Ortodoksyjni kapłani ekologizmu zapełniają dyrekcje parków narodowych
(pisane na początku lutego)
Z gór dochodzą odgłosy rozpaczy. Nie ma śniegu. Właściwie co w tym dziwnego? Odkąd sięgam pamięcią prawie co roku zima płatała jakieś figle, przy czym to raczej niespodziewane i obfite opady śniegu wprawiały w zdumienie i powodowały zakłócenia codziennego toku życia. Anomalia pogodowe kilku ostatnich zim sprawiły, że nikt już chyba dziś nie wątpi w to, czy klimat się ociepla, czy nie. Kto w takich okolicznościach stawia na narciarski biznes? Okazuje się, że wielu. Tych wielu wciąż wierzy, że pogodę, zjawiska klimatyczne i generalnie przyrodę można zmienić i dostosować do swoich potrzeb. Lekarstwem na niedostatek śniegu ma być masowe sztuczne naśnieżanie.

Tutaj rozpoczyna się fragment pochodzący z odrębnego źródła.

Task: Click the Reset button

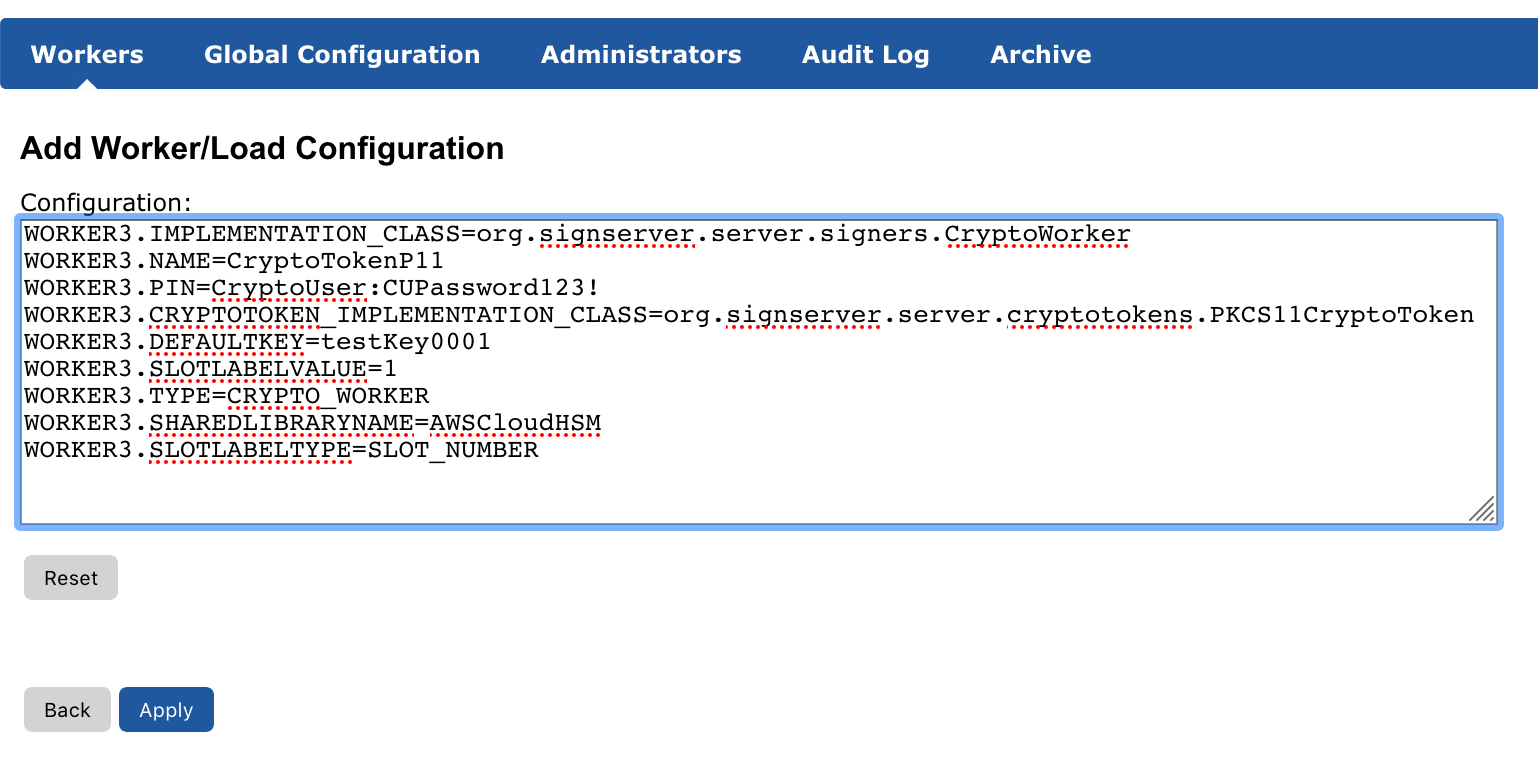Action: pos(71,578)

„Nowiny Jeleniogórskie” donoszą o katastrofie turystycznej w Karkonoszach. I tutaj zima zawiodła. Właściciele wyciągów zwożą śnieg na swoje stoki przy pomocy samochodów osobowych i małych przyczepek. Trwa heroiczna walka o każdego narciarza. Tyle tylko, że narciarze przede wszystkim chcą jeździć na Kopie i Szrenicy, a tam śniegu nie da się dowieźć. Nie można go tam też produkować, bo nie zezwala na to dyrekcja Karkonoskiego Parku Narodowego. Nie zezwala na zbudowanie sieci wodociągów, ciągnięcie kabli elektrycznych i pobór wody z górskich potoków. Nie zgadza się też na nocne hałasowanie armatek w parku. Bo niby czemu ma się zgadzać? Obowiązkiem dyrekcji jest przestrzeganie prawa i realizowanie nadrzędnego celu, dla jakiego park został powołany: ochrony przyrody. Taka postawa dziwi samorządowców ze Szklarskiej i Karpacza. Autor artykułu nazywa pracowników parku: ortodoksyjnymi kapłanami ekologizmu. No cóż, okazuje się, że wszędzie tam, gdzie ustawowo chroni się przyrodę mamy do czynienia z ortodoksyjnymi kapłanami. Może to jakaś nowa sekta? Sekta przyzwoitych urzędników państwowych. Żarty na bok. Konflikt pomiędzy interesami lokalnymi, a ochroną przyrody nie jest niczym nowym. Pewnie są sposoby, aby go unikać. Wydaje się to jednak niemożliwe, kiedy w grę wchodzi ślepa, sprzeczna z naocznymi faktami wiara w to, że zimy będą mroźne i śnieżne, góry coraz wyższe, narciarstwo wiecznie modne, a przyroda wiecznie żywa. Nawiasem mówiąc, czy to nie zakrawa na sektę?
Marta Lelek
P.S. (pisane pod koniec lutego)
Spadł śnieg! Warunki narciarskie są prawie wszędzie wyśmienite. Przyroda jest nieprzewidywalna. Uczy nas, że wszystko jest możliwe, ale nic nie jest pewne. Jeśli ktoś gotowy jest z takim partnerem jak ona wchodzić w interesy, to jego sprawa i jego ryzyko. Byle tylko z dala od terenów chronionych i przyrodniczo cennych. Konsekwencje chybionych inwestycji niech ponosi sam, bez narażania na straty samej przyrody i jej prawdziwych miłośników.